Afoutayi Dance Company formed on November 2, 2009 by Djenane Saint Juste to educate the Bay Area community about traditional, authentic Haitian dance and folklore. AFOUTAYI is a Soulful, Spiritual Greeting for a certain special group of Vodou Practitioners who are working toward the greater good of humanity. The company participates in performances to help raise funds for the children of the JAKA Institute in Pétion-ville, Haiti directed by Florencia Pierre, for the continuity and preservation of traditional Haitian folklore, and to sponsor Haitian artist in residency in the USA. Members of her company include Florencia Pierre, her mother and lead singer and her brother and lead Drumer, Jeff L. Pierre, Aimee Zawith, Camille Steneck, Mela saunders, Sandrine Malary, Daniel Brevil, Joe Abella, Chris Ron, Tadd Scott, and Hector Lugo.

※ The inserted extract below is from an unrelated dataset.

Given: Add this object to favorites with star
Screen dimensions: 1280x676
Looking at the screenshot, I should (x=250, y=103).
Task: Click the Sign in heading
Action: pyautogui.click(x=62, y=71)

“Ayiti pap mouri”, Haiti will not die, is choreographed and written by Djenane Saint Juste, Haitian dancer and director of Afoutayi. Saint Juste weaves the political, social, historical and cultural aspects of Haiti into the story of a young woman, “Ayiti,” who was tragically hurt by three jealous women: “Colonization,” “Politics,” and “Catastrophy,” after she captivated the love and attention of “Kouzin Zaka”. A “Mambo” and a “Wonsi” come to rescue her by bringing her on a spiritual journey where they go to ask “Papa Legba” to open the gate for her and plead for justice. During this journey she meets “Papa Ogou,” who reconnects her with her African heritage. Then, she enters in the universe of “Baron Samedi” and the “guedes” where she dies and reborn as a stronger woman.
Alayo Dance Company was founded in 2003 by Ramón Ramos Alayo. Alayo’s work is an innovative fusion of Afro-Cuban modern, folkloric and popular Cuban dance. He eloquently articulates his aesthetic vision through a synthesis of these dance styles, citing from each traditions, movements, narratives and concepts indicative of Cuban culture. Alayo Dance Company has produced nine evening-length productions that have received both critical and popular acclaim, with dance critics such as Rita Felciano hailing Alayo as “the Bay Area’s best Afro-Cuban dancer” who takes his choreography “well beyond traditional modes.” Alayo Dance Company is the resident company of CubaCaribe and is known for tackling difficult issues such as slavery, racism and cancer. Members of his company include Patricia West, Tina Banchero, Antoine Hunter, Alain Soto, Aja Rendall, Fredrika Keefer, Shelly Davis and Lauri Anderson .
Ramos' Alayo Dance Company will present "Traces & Metamorphosis'' in which Ramón Ramos Alayo fuses Afro- Cuban Folkloric, Popular and Modern dance. Though these dance forms coexist and influence one another, rarely are they merged seamlessly in one chorographic composition. Ramos re-works excerpts from both Traces (2007) and Three Threes (2007) and Narciso Medina’s seminal work, Metamorphosis. Spanning decades, the dancers travel the complex history of Cuban dance from Danzon to Modern.